Saved data entries

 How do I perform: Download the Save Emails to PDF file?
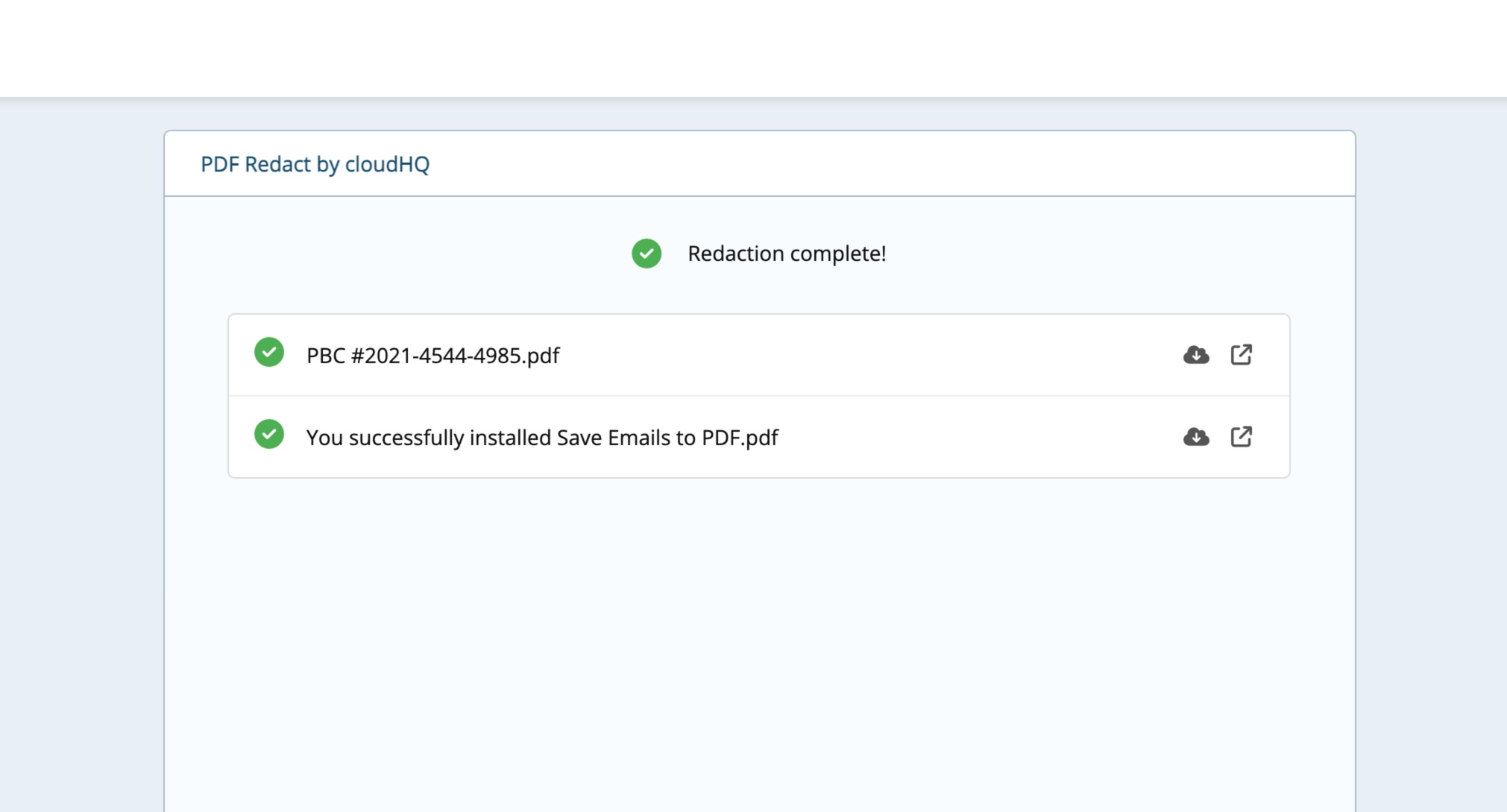point(1196,437)
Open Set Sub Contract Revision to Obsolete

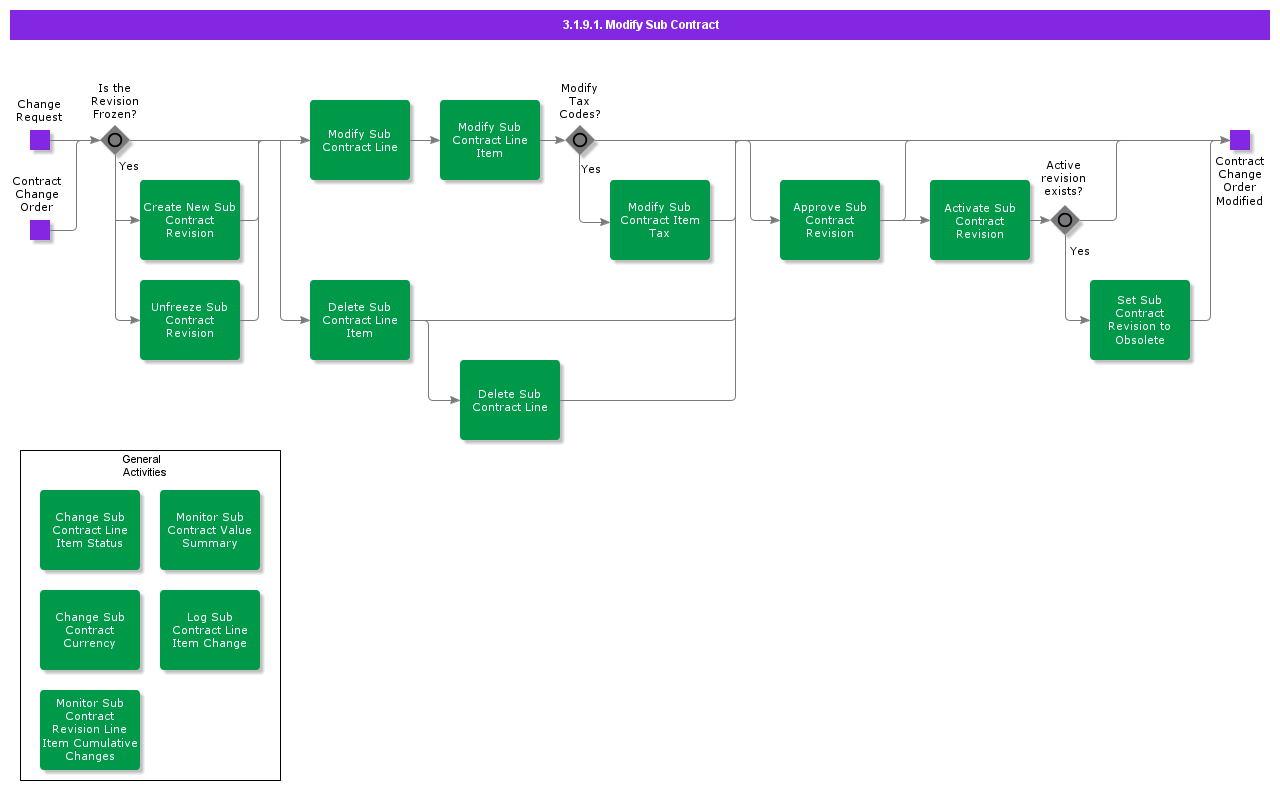(x=1140, y=320)
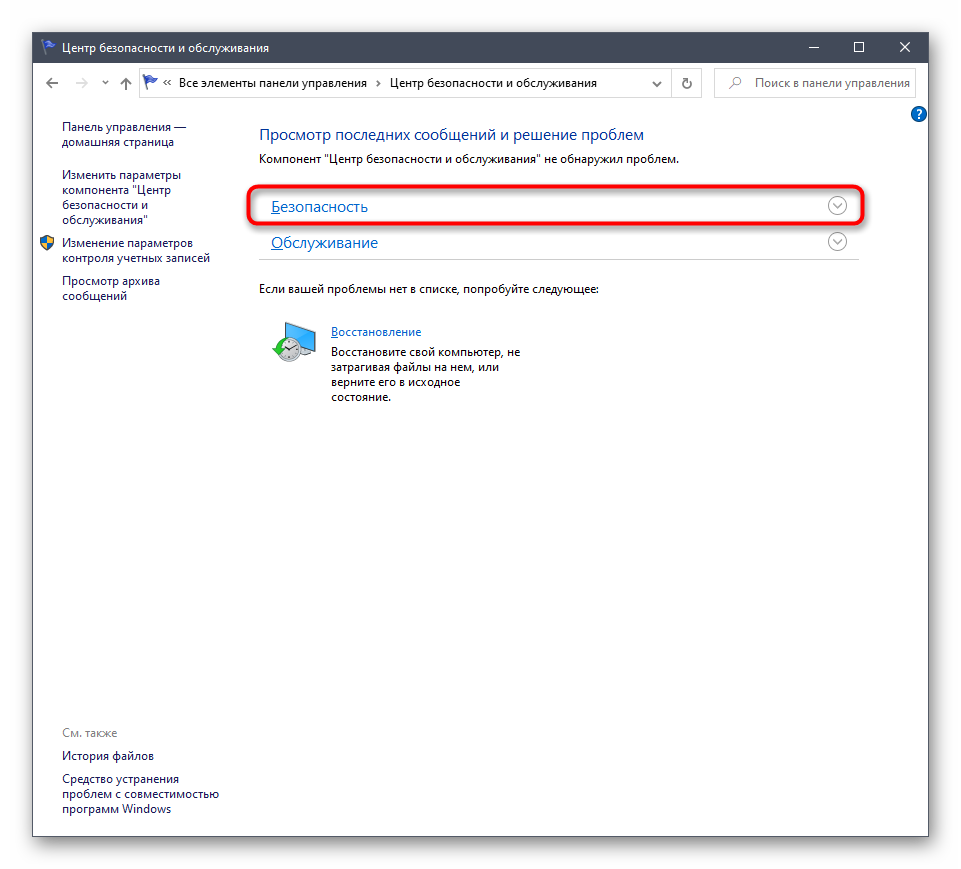Click the back navigation arrow

52,84
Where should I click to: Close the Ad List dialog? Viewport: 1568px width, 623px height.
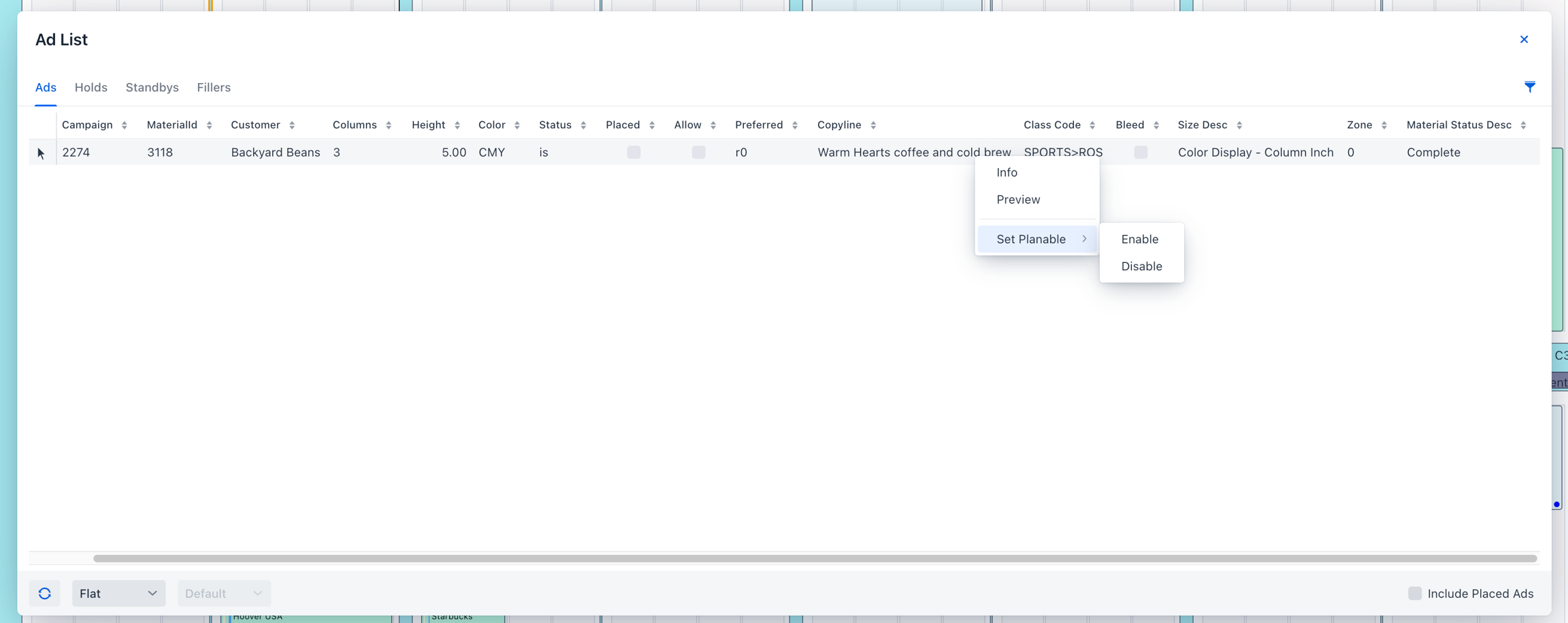coord(1524,39)
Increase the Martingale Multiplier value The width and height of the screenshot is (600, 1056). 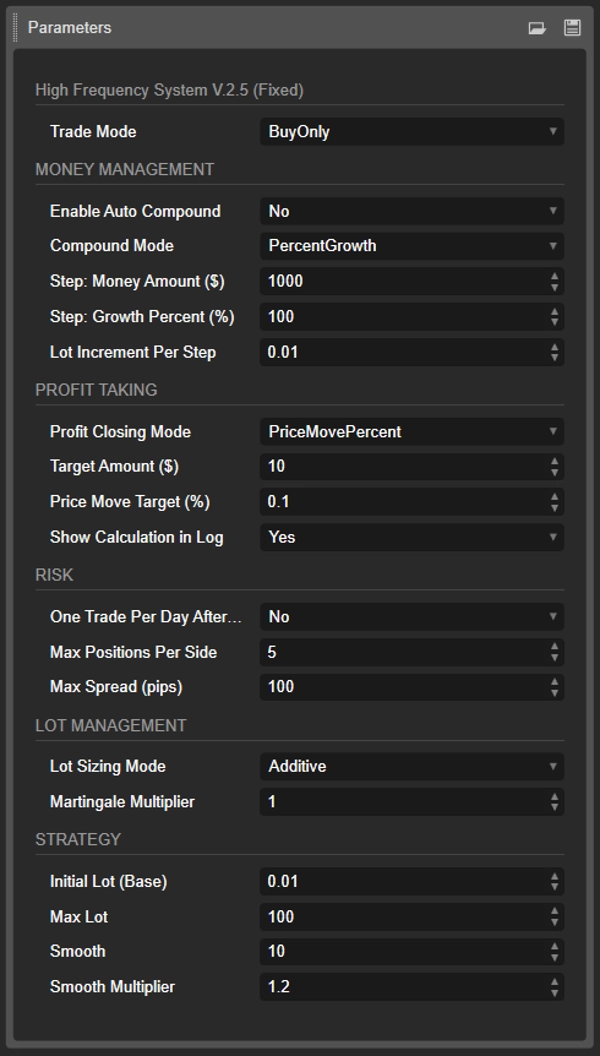(556, 797)
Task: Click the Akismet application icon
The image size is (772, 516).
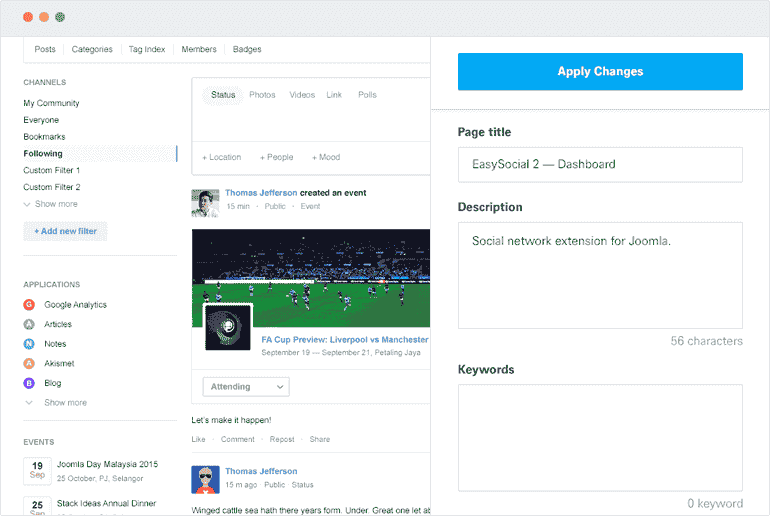Action: (x=30, y=364)
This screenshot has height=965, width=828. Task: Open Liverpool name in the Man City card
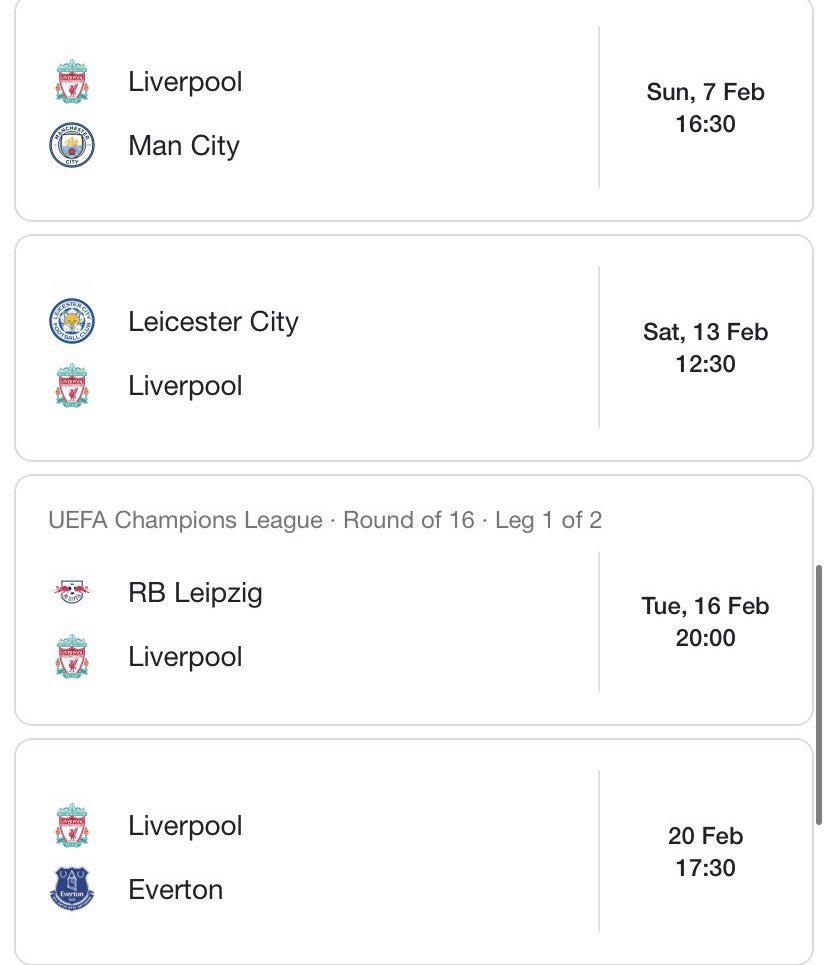[x=185, y=82]
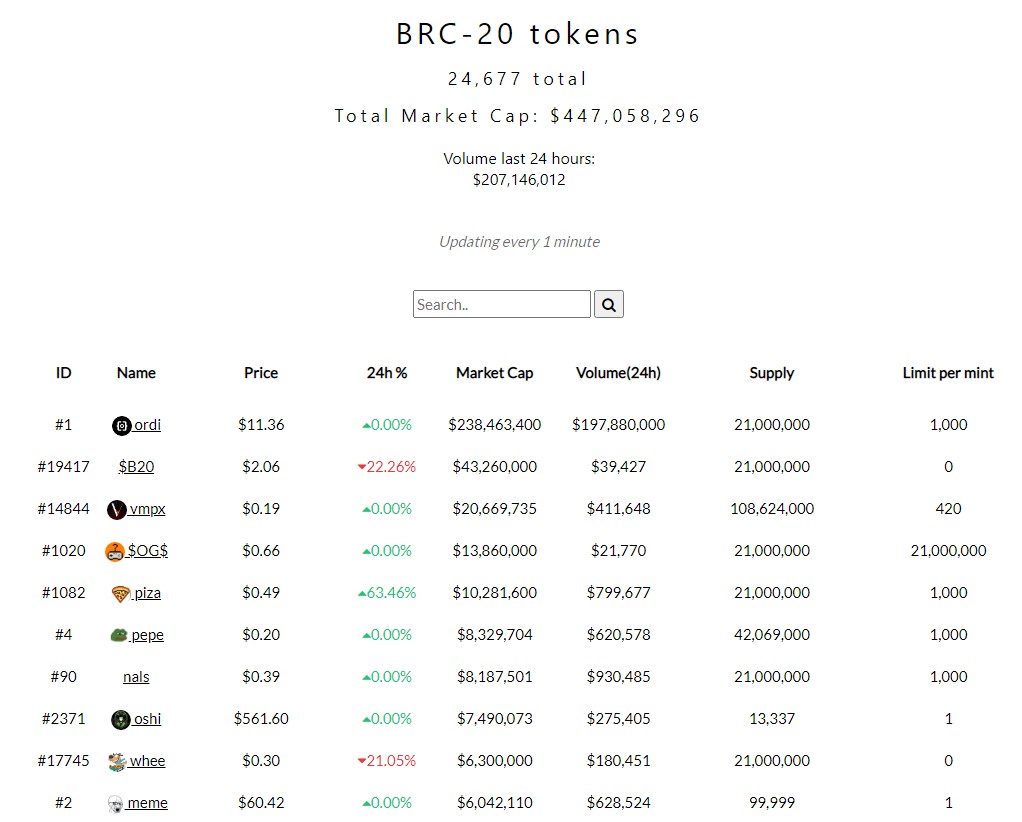Click the whee token logo icon
Viewport: 1022px width, 822px height.
116,762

> WHAT YOU WILL DO: The copy must start at the line containing "Task: Click the Akismet application icon" and end at the last line of the data, matching each line exactly. It must hold no pictures.

> YOUR RESPONSE:
Task: Click the Akismet application icon
The image size is (772, 516).
Action: (x=30, y=364)
This screenshot has height=965, width=828. Task: Open Liverpool name in the Man City card
[x=185, y=82]
Click the whee token logo icon
Viewport: 1022px width, 822px height.
116,762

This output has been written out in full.